### SOURCE EXTRACT
I can love Greta Thunberg for her resistance and her anger, without believing that her beautiful fight-back will … work. And I do. Dis. Believe.

What that leaves is the middle ground, of the death of democracy, and here my rage has an outlet. This is why I regress into writing about politics too often.

I don’t believe that Our Revolution has any chance of saving the democratic experiment from death either, especially not after it was pragmatically betrayed, twice, by the Sanders candidacy.

Death of the self, death of the species, death finally of the cultural ways we have left to deal with any of it.

Sorry to be such a Debbie Downer, I wish for my sake as a writer and yours as a reader that I had a way to see it differently, and share the hope of that view.

The question as it has always been is: Oh Fucking Great, So Now What?

The unsatisfactory answer is essentially the same too, for me.

I keep a journal without aspiring for it to be any kind of journal-ism, and pour out the tragedy and anger and megrims through it.

I spill, therefore I am.

The souls I keep closest, beyond the ones with whom I share decades of personal history, are of two kinds.

### TASK DIRECTIONS
Continue the essay on despair over climate and democracy, starting after its last sentence. The records have nothing to do with the essay above.

### MATERIAL SHOWN
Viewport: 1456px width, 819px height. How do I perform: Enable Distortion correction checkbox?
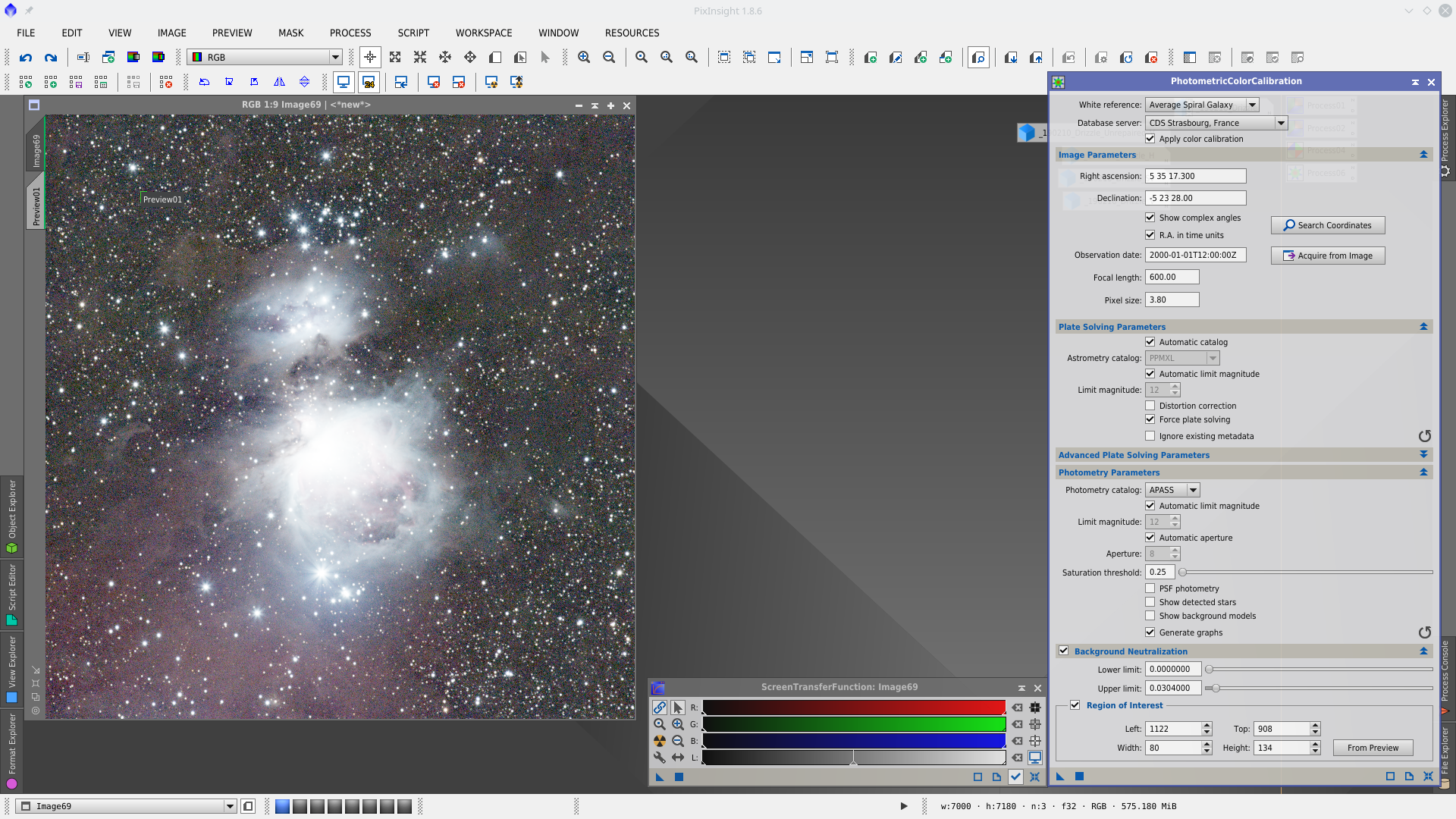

--

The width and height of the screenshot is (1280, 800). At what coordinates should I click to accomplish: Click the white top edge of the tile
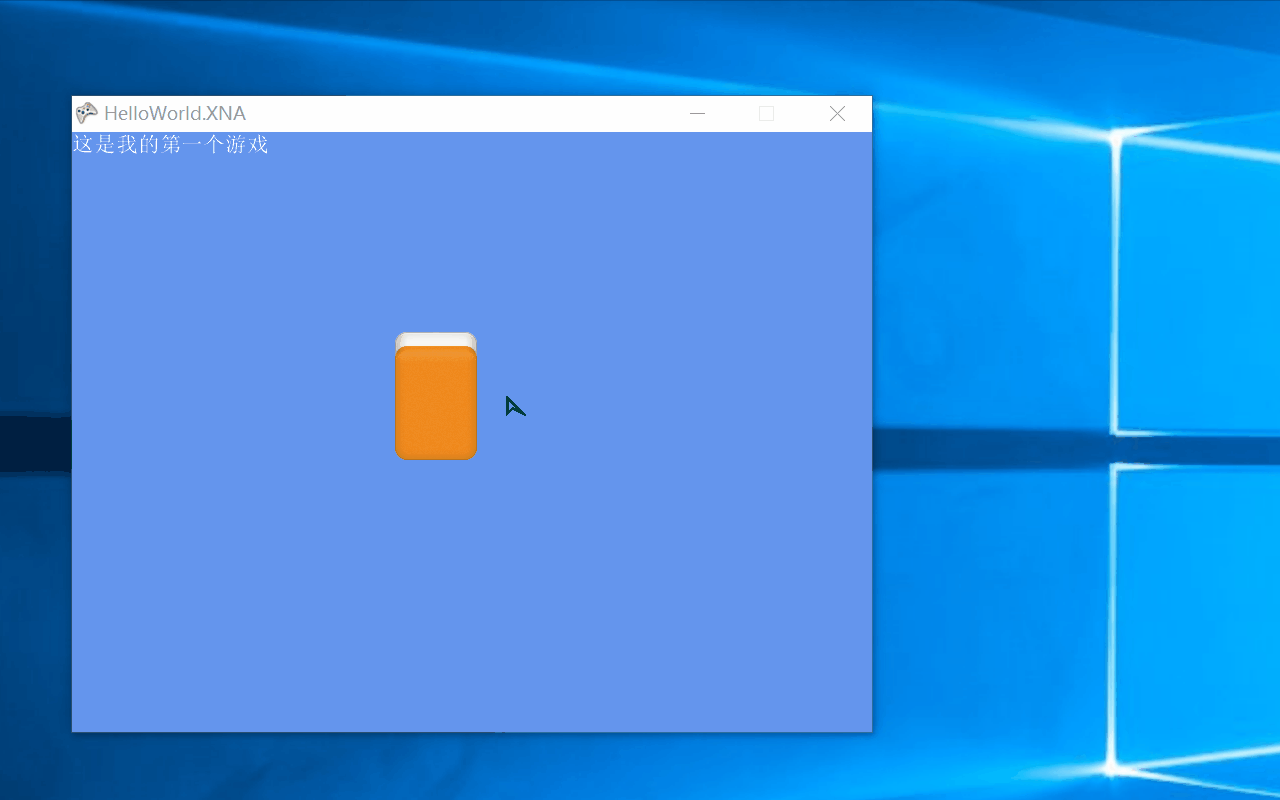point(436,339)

### EXPECTED OUTPUT
There are those who still believe that effective change is almost and barely possible, like Greta, and Michael Moore. I don’t share that fundamental belief any more, but I still want to share it. I let them fill me once in a while with false hope, like a drug, to keep going. Kicking that habit will be essential, for the project of dying free, but for now I can’t get by without them. Sort of like the nicotine, some days.

Then there are the souls who are broken like me, like mine. This is what I love Scott Carrier for. He does what I do. He starts projects and abandons them. He puts out attempts and they often fail dismally. But the work is there as evidence of something vague. It generates a little income sometimes too, or patronage at least, and that keeps him going … going.

Success eludes him, and me.

Sometimes it’s beautiful, too.

I wore his t-shirt to my ‘exit interview’, a sketched design around the white letters on black: Home Of The Brave.

Irony and bliss amen.

One thought on “The (Rona) Megrims

  1. A Puppy Upper for you, to partially atone for my grimness.

    mmoore has a wonderful guest on the latest ep of Rumble (Number 83).

    A prof (a tenured prof, grr) who is also on one of the useless Dem task forces …

    Who has some really great, articulately expressed ideas about How to actually accomplish effective real meaningful change.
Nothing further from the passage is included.